Google’s Accessibility Initiatives
Google held it’s annual developer conference yesterday, Google I/O, and had a flurry of announcements that I will touch upon in later updates. Today, I want to focus on two of the initiatives Google announced around accessibility.
Google has introduced a new feature in its new Android operating system, Q, called Live Caption (I think they were interchanging the name “Live Relay” too). The feature is due out later this year and according to CEO, Sundar Pitchi, “Live Caption makes all content, no matter it’s origin, more accessible to everyone. You can turn on captions for a web video, podcast, even on a video shot on your phone.”
Being able to caption virtually any video on an Android phone that’s running Q will be hugely valuable to the Deaf and hard-of-hearing community. It’s also really convenient for anyone that is in an environment where they want to watch a video and not play the audio. A shout out to KR Liu for her cameo in the video and her collaboration with Google in bringing this feature to life! She and the folks at Doppler Labs were pioneers in the hearables space, and it should come as no surprise when the Doppler alumni pop up here and there with contributions like this. Amazing stuff.

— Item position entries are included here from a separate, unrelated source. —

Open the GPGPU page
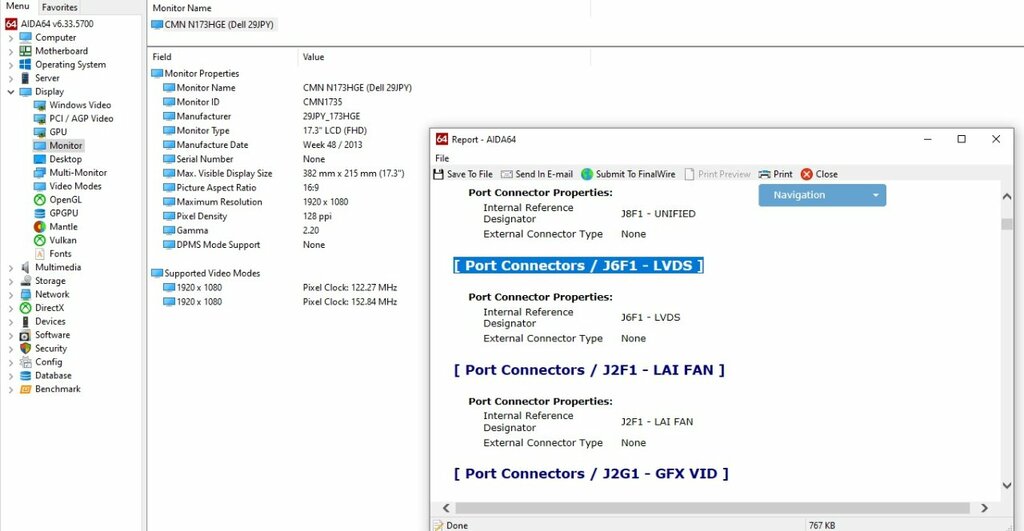Viewport: 1024px width, 531px height. [41, 213]
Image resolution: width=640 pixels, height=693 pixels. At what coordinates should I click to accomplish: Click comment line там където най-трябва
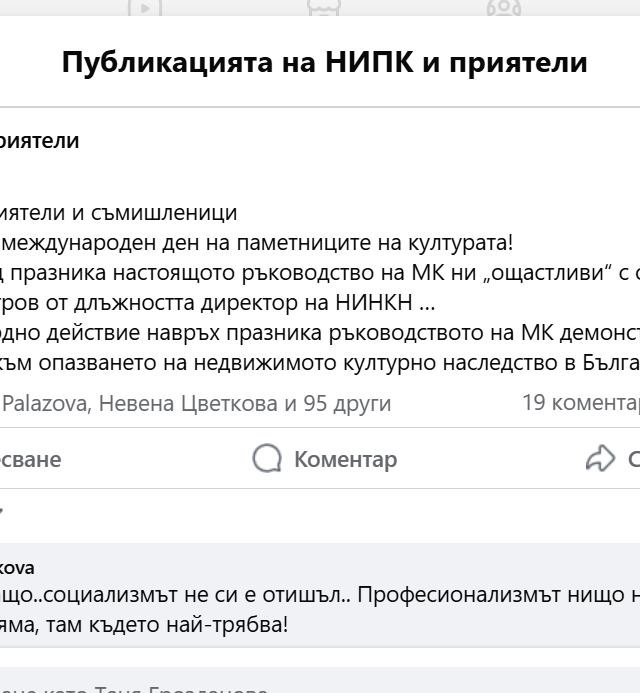tap(144, 625)
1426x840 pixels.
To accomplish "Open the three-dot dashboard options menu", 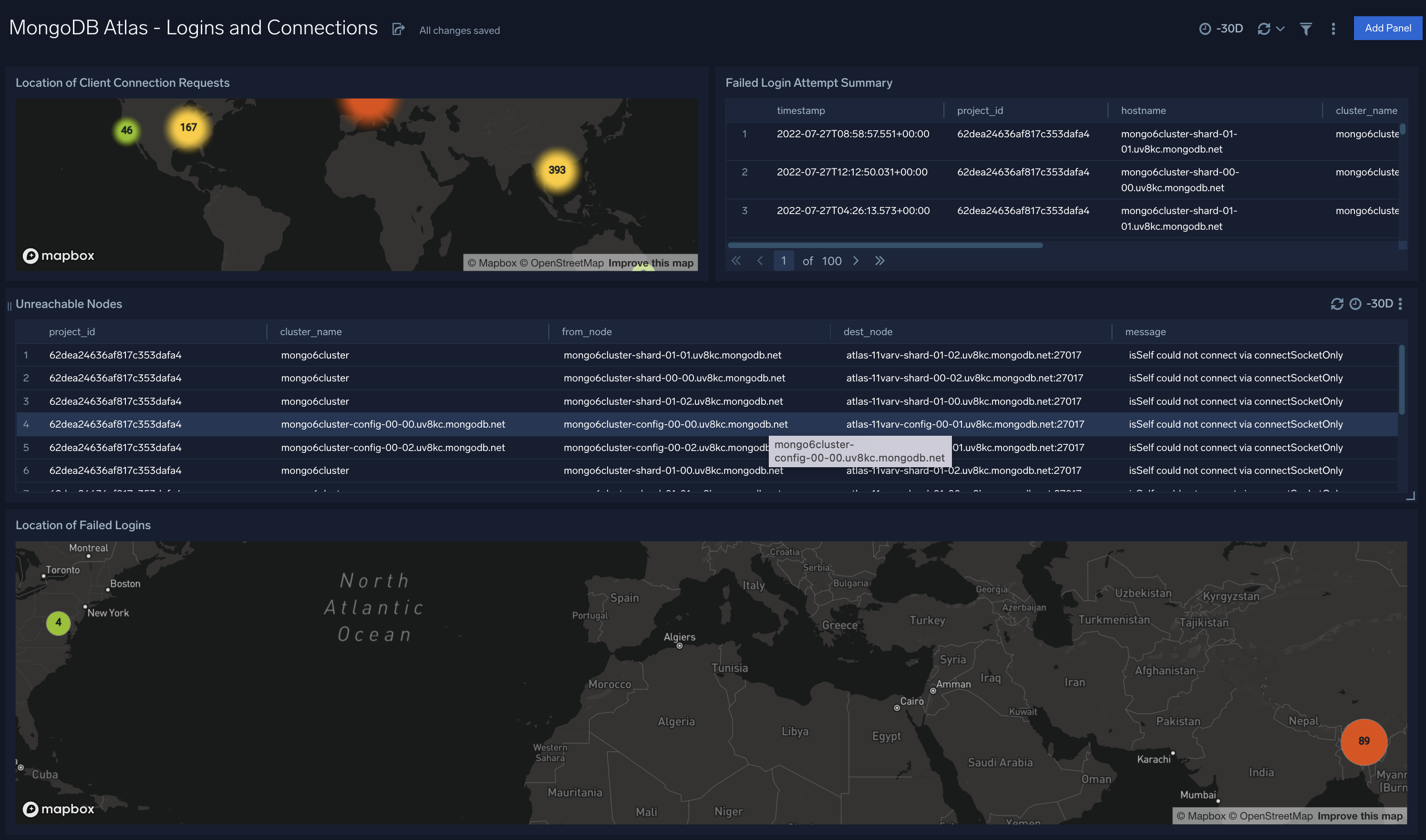I will click(1333, 28).
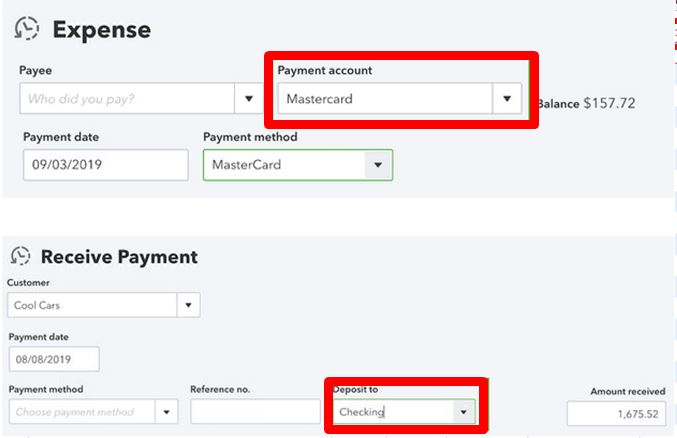
Task: Open the Customer dropdown arrow beside Cool Cars
Action: coord(188,305)
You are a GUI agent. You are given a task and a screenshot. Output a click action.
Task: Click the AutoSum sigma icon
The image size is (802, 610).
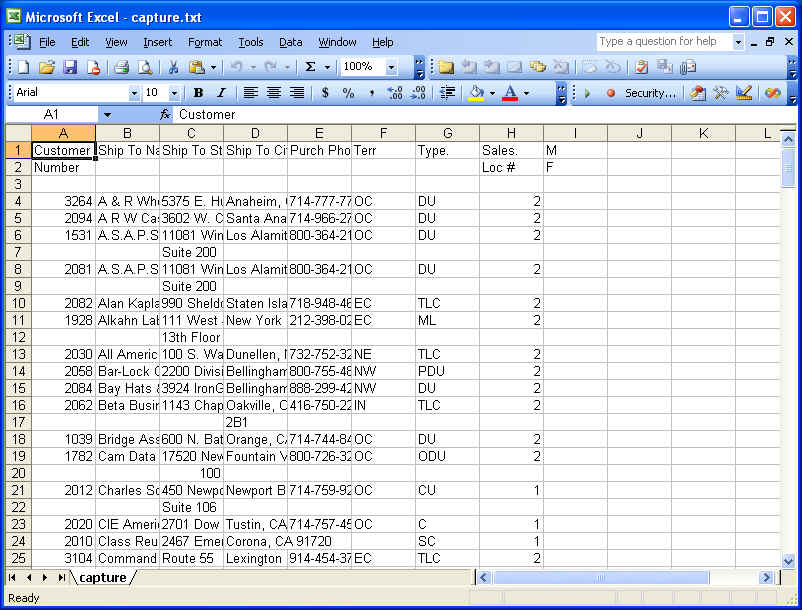coord(311,67)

Project Euphonia is another initiative for Google to use its machine learning technology to help train its speech recognition systems for people who have speech impairments. Google is training this particular speech recognition model by people who have had strokes, Multiple Sclerosis, stutters, or any other impairment such as the individual in the video, Dimitri Kanevsky, who is a research scientist at Google and has a speech impairment of his own.
Dimitri alone has recorded 15,000 phrases to help train the model to better understand speech that isn’t traditionally being inputted into the training model. According to Dimitri, his goal and Google’s with Euphonia, is to, “make all voice interactive devices be able to understand any person speaking to it.” This is really important work as it will be crucial to ensure that the #VoiceFirst world we’re trending toward is as inclusive to as many people as possible.
In addition, this project is aiming to bring those who cannot speak into the fold as well. Creating models that can be trained by those with ALS themselves, to recognize facial cues or non-speech utterances (like grunts and hums), which then trigger sounds from companion computers, such as a cheer or a boo. As Dmitri points out, to understand and be understood is absolutely unbelievable.
This is tech for good. Apple’s been doing a lot of great work around accessibility too, and in light of all the tech-backlash, if these companies want to compete for positive PR by re-purposing their technology to empower those who need it most…well, then that’s fine by me!
-Thanks for Reading-